The problem: Rescale the data below by writing out every line again, requests included, with each answer coordinate multiplied by 0.6 and rounded to a whole number, halves rounding up. Omit the pictures from your answer.

Saved data entries

__________________________________________________

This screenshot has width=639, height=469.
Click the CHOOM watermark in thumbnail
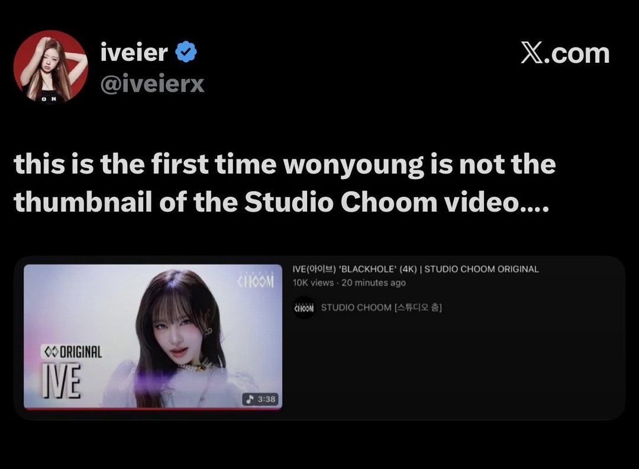pos(256,280)
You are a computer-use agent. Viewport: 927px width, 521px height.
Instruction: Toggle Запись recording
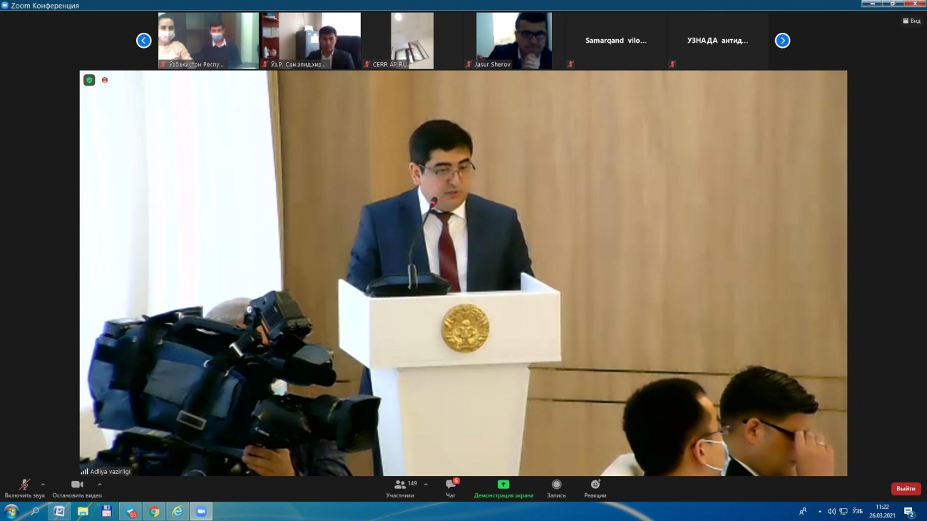click(556, 488)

__________________________________________________

Answer to this task:
This screenshot has width=639, height=469.
Click the CHOOM watermark in thumbnail
pos(154,168)
You are a computer-use agent. Viewport: 927px width, 521px height.
Instruction: Toggle Запись recording
click(334, 293)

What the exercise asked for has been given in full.